What to work on –
Look for "computer" in each line of the entries, and return the matching lines.

Data supplied –
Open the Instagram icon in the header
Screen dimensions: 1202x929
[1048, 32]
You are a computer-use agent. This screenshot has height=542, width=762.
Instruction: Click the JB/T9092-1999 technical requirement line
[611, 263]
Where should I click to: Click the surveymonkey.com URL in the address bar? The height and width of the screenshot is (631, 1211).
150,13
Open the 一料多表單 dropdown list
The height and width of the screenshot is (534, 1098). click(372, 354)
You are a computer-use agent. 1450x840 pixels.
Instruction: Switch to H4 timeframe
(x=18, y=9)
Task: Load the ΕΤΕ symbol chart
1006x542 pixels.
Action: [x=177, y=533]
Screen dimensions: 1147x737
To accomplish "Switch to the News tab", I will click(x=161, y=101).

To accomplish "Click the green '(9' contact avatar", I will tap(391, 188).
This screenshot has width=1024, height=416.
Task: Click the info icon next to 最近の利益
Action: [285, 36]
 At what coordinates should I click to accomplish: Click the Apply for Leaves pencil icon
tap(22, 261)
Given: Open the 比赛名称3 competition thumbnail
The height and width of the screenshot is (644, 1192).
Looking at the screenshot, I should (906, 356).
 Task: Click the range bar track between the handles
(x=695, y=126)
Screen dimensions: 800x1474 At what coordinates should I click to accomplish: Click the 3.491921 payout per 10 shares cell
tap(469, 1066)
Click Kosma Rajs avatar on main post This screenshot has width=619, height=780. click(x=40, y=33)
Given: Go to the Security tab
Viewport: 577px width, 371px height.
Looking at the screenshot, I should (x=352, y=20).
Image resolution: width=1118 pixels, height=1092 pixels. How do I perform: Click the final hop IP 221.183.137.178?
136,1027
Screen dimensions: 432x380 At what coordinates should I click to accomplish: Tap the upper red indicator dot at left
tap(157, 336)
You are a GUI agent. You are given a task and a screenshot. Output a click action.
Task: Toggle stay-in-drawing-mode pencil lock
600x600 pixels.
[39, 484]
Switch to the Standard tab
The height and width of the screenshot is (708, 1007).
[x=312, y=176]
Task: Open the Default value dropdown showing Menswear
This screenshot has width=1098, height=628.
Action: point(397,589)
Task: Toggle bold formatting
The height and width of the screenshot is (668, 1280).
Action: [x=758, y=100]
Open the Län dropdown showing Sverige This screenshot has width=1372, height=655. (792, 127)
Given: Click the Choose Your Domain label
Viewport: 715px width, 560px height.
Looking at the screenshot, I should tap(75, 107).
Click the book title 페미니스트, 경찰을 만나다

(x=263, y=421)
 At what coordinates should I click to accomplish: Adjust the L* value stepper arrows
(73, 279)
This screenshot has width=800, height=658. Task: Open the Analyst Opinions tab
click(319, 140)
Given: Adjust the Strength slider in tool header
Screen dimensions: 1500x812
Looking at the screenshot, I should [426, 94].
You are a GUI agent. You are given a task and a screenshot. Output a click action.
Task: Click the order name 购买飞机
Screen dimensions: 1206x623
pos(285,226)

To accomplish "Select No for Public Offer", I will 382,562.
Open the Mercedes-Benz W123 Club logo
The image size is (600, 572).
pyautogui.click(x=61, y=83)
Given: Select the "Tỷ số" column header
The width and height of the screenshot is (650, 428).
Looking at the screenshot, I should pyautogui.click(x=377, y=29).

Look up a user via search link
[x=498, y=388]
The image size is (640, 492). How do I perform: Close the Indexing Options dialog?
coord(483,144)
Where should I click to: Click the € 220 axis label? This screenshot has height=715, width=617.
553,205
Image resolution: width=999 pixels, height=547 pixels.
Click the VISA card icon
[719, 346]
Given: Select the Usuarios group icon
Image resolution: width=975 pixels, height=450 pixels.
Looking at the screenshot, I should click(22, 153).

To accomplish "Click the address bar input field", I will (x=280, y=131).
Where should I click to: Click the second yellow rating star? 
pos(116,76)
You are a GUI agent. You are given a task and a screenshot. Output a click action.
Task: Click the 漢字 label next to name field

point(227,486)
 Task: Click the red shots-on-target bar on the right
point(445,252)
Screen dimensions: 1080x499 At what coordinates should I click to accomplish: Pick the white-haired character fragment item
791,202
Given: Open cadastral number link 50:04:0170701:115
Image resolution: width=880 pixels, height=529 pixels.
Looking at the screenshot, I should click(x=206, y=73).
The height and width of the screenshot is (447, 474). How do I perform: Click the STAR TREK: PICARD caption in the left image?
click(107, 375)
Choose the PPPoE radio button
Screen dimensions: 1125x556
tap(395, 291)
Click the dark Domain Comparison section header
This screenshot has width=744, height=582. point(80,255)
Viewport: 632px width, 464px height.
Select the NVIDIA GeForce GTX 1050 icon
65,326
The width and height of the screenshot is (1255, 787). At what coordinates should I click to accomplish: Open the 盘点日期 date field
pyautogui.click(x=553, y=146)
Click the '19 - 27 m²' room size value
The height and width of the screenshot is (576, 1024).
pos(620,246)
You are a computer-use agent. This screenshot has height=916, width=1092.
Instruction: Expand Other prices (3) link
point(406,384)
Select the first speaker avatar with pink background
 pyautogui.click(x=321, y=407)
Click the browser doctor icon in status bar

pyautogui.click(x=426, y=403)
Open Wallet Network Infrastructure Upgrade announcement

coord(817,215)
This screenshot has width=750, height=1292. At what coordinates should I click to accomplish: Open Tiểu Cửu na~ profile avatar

Completed exercise –
You are a computer-use agent. This screenshot has height=542, width=762.
You are a computer-use agent. 1450x840 pixels.
You are a computer-use agent. This screenshot has height=916, width=1092.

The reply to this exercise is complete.